Why a little bit of climbing high in the Rockies might just be what you need to stay grounded.

A as a native Coloradan, I should have known better. It was a 70 degree August morning, in 2009, with bluebird skies, and sure enough, the trailhead at St. Mary’s Glacier in Clear Creek County was packed. Day-trippers clad in flip-flops and jean shorts chattered. Children squealed. Dogs, eager to hit the trail, barked and nipped at their owners’ heels. So much for clearing my head.

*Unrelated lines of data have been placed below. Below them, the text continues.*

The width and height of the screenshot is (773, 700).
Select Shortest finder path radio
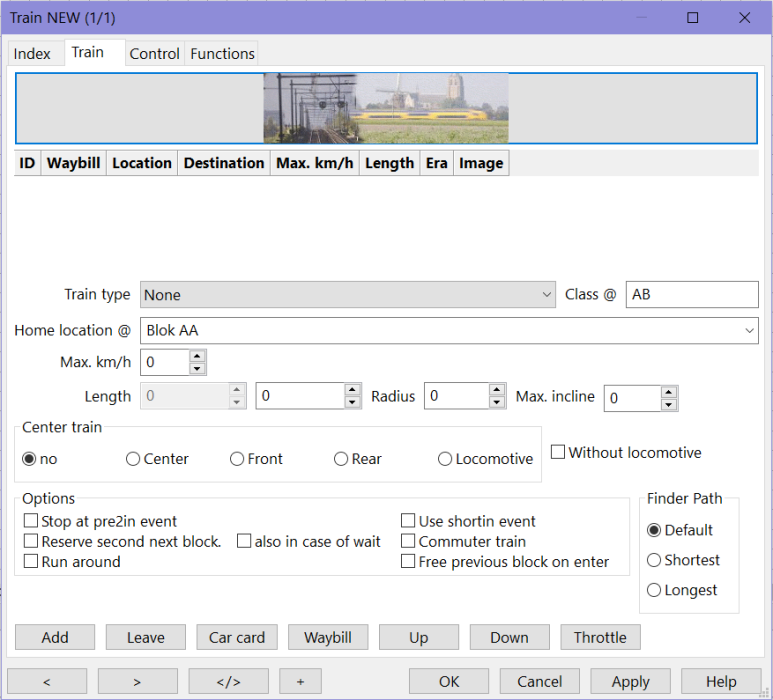655,560
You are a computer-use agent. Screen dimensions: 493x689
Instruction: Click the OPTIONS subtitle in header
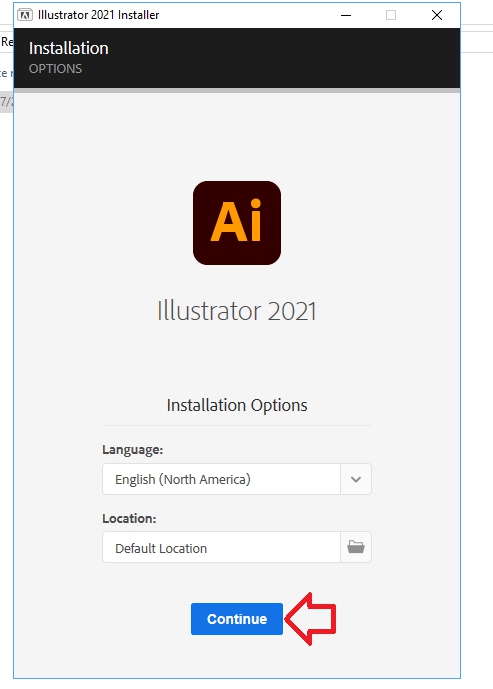click(x=55, y=69)
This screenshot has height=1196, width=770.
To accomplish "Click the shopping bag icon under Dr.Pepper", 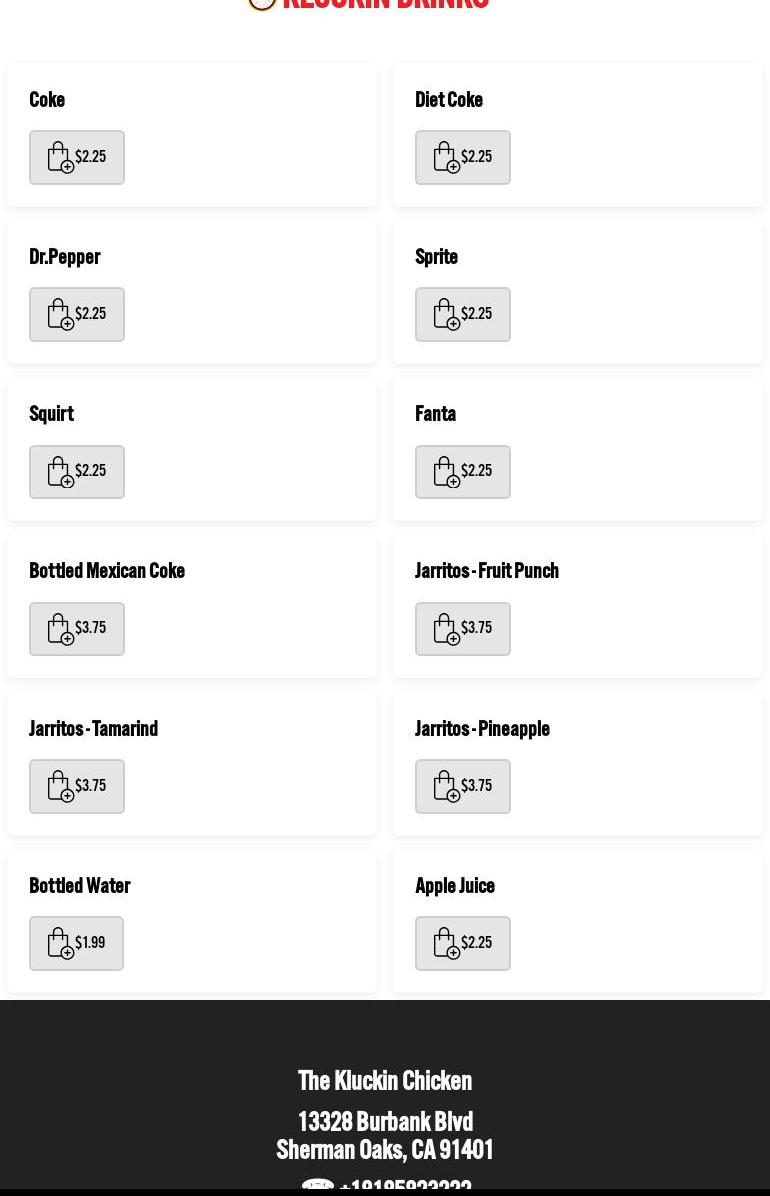I will (60, 314).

I had set out this morning with a special journey in mind: I was looking for a new “rock.” The rock started out as a literal thing when, as a child, I would sit on a stone in our south Denver backyard to get a respite from schoolyard teasing or trivial frustrations. My dad encouraged me by creating a mantra that said: Wherever life took me, I could—and should—always find my rock. When I moved away from Colorado for college, internships, and jobs, I found new spots to keep me grounded: a bench in Boston Common Park, a perch on Chelsea Piers in New York, and a grassy spot in San Francisco’s Golden Gate Park. I always found peace outdoors, which makes sense, because I’ve been hiking since I was wearing diapers.

But after moving back to Colorado two months earlier, I had felt disconnected with myself. On my hike to St. Mary’s Glacier, I hoped to escape the nagging buzz of work and relationships. Sighing at the crowds, I slung my backpack over my shoulder, and with my yellow Labrador, Savannah, ambling beside me, I tried to escape the noise as quickly as possible. The less-than-one-mile trek to St. Mary’s Lake looked more like a rockslide than a hiking trail, but with my worn hiking boots, it was easy to weave through the traffic of unprepared tourists.

I kept moving, climbing past the lake—and crowds—and up to the glacier, a year-round snowfield (and one of only 14 named glaciers in the state). My summer legs weren’t used to moving on snow, but after a few slips, I picked up my pace. About a half-mile past the lake, I stopped to survey the landscape that surrounded me. There it was: My new rock—a 10-foot-high boulder surrounded by open space. I shed my backpack, poured some water into Savannah’s bowl, and climbed to the first tier of the layered boulder. I leaned back, took a deep yogilike breath, and let the sun warm my face.

This was what I needed all along: clean mountain air filling my lungs, no sound but the wind, and a clear view of fourteeners in the distance. My thoughts slowed, as did my heart. I couldn’t help but smile; I’d found my one, true rock. Now, I take the same route every summer past St. Mary’s Lake: up the glacier, onto the open tundra, and up to my perch. From that vantage point, I feel the same sense of ease I did on that first visit. And I know that wherever I travel or whatever I do, this view will always bring me back to my roots.